======== Records for this task

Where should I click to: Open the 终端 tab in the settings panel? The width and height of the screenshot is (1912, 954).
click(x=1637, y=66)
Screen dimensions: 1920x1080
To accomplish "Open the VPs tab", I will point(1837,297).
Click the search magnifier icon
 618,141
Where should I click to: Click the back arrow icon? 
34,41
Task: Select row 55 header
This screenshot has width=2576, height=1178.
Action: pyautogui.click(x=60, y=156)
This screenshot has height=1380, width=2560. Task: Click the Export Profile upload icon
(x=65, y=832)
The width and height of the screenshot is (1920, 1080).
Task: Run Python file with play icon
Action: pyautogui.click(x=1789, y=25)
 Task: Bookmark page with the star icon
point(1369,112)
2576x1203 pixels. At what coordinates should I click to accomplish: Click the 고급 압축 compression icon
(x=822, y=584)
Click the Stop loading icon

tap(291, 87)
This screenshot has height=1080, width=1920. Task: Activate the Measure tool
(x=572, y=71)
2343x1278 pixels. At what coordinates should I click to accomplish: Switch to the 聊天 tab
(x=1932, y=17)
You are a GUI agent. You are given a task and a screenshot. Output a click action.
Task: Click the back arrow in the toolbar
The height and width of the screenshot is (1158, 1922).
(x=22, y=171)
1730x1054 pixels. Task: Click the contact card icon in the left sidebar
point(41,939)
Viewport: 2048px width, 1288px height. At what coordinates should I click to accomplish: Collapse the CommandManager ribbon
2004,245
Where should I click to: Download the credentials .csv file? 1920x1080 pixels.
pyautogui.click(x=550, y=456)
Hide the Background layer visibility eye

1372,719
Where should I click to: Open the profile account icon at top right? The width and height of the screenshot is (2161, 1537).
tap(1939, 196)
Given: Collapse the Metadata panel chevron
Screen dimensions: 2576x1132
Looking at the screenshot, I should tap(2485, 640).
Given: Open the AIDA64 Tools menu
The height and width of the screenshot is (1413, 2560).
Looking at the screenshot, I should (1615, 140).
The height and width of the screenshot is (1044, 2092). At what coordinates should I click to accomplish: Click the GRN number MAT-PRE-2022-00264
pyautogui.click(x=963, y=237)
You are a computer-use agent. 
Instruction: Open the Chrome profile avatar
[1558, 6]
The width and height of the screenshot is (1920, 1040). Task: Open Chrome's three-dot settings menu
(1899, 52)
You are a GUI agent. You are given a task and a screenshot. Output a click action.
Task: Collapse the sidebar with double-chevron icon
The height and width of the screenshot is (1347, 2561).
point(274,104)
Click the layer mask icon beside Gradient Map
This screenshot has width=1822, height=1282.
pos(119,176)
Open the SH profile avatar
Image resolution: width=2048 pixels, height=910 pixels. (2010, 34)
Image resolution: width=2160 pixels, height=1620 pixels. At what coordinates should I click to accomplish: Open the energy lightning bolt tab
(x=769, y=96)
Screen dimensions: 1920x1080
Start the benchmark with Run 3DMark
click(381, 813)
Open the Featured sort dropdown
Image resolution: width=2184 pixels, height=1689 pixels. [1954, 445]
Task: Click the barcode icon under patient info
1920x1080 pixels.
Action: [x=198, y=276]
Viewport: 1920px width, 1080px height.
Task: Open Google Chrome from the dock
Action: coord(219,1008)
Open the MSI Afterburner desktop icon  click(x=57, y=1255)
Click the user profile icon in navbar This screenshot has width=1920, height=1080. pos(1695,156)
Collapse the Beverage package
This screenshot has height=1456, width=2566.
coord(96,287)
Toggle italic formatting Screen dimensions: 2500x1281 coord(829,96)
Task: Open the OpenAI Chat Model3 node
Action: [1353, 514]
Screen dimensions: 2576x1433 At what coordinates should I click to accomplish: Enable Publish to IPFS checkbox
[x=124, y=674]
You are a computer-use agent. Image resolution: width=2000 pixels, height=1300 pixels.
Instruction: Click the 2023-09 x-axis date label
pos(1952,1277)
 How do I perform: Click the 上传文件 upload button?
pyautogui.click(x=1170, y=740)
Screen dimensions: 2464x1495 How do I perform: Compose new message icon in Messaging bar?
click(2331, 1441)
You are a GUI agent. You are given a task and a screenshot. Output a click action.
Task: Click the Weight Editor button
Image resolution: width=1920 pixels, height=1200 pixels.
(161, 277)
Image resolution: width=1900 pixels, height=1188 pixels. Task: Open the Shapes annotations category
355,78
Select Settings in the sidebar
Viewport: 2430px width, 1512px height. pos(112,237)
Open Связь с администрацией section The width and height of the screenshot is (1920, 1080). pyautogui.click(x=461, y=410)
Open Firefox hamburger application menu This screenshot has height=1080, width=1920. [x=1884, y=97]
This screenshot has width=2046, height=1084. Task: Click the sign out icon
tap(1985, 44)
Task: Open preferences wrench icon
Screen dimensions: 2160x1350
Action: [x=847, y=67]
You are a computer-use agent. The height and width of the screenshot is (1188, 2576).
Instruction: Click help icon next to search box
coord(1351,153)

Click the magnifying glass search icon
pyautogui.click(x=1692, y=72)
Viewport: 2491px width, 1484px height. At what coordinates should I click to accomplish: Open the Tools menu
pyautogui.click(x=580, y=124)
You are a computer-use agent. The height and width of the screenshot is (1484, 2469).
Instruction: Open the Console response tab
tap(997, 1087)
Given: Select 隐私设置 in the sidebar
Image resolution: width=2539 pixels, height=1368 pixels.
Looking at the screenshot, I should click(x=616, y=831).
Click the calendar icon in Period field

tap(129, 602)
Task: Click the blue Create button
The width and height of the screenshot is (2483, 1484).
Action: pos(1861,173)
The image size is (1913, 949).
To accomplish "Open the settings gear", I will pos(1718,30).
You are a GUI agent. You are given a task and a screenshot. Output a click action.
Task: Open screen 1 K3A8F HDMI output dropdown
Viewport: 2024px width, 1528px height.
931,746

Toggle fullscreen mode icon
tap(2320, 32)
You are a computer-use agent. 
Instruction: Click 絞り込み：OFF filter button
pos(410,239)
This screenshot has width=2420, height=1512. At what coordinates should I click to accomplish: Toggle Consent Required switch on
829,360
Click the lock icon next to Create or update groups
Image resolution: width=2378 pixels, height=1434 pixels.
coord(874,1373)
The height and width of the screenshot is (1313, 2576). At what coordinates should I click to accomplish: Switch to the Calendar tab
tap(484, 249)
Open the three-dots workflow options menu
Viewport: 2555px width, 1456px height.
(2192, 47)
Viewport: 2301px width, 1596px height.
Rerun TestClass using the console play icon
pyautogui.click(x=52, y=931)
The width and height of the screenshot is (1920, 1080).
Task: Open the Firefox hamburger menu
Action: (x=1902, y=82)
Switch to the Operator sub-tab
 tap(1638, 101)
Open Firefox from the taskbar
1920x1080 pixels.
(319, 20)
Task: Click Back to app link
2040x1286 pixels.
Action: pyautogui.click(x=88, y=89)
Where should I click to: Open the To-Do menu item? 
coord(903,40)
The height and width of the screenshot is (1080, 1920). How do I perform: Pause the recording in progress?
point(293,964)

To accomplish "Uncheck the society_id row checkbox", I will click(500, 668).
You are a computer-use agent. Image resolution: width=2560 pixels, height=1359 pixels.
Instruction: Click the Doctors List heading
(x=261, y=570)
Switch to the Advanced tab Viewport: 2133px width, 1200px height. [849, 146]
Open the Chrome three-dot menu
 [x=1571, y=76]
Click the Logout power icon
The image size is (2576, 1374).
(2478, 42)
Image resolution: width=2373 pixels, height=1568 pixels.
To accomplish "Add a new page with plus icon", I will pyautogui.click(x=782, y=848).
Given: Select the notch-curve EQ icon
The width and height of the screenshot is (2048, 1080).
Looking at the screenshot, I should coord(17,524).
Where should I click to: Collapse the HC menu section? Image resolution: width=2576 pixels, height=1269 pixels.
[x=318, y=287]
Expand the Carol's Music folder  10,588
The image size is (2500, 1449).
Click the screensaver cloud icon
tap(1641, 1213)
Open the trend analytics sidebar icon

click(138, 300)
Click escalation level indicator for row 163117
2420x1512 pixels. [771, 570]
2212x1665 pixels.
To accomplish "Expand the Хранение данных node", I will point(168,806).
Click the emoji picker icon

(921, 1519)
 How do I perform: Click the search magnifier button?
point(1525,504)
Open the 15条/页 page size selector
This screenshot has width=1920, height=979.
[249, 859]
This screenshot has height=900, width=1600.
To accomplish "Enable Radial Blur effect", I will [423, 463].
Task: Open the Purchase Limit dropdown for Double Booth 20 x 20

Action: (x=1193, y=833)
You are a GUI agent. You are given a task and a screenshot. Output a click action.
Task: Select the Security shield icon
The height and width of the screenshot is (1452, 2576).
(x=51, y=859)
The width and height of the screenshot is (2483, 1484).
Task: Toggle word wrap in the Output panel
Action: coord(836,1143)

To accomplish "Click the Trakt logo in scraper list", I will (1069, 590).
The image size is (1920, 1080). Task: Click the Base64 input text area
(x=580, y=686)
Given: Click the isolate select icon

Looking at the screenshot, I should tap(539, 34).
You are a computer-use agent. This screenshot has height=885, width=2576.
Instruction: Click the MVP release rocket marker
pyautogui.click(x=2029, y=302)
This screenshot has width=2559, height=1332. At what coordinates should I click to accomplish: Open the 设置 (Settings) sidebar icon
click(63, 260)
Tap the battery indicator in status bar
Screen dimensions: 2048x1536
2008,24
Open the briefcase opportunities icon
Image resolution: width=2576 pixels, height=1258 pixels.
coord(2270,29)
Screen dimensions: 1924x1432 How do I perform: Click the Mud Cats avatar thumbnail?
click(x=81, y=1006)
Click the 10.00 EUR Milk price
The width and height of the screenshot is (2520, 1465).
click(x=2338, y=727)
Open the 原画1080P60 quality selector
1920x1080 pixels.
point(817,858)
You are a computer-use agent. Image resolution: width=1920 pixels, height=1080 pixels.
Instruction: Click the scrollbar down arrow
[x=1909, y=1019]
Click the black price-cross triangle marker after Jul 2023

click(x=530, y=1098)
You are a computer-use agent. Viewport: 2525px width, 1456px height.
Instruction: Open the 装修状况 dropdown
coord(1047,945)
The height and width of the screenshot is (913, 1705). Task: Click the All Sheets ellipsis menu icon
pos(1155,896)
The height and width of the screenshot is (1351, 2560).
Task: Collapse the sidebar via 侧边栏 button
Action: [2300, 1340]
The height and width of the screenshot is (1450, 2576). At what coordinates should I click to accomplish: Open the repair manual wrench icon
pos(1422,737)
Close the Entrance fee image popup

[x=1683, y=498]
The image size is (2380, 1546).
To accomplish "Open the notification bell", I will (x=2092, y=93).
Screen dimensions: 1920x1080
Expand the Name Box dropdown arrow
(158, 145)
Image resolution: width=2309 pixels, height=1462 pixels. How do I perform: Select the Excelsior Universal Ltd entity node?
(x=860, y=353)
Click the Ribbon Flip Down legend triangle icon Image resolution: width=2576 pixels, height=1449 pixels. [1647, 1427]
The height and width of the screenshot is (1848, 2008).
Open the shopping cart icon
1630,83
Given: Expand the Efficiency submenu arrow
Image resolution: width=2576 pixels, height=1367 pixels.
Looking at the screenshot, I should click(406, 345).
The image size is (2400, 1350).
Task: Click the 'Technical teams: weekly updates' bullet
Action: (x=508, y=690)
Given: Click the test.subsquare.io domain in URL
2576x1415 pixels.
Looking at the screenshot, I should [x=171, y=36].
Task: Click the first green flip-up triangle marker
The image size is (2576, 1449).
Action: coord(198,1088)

================

Task to carry out
For each line in the records that contains the word "chevron", make a copy.

Output of the exercise
Given: Collapse the Metadata panel chevron
Task: Collapse the sidebar with double-chevron icon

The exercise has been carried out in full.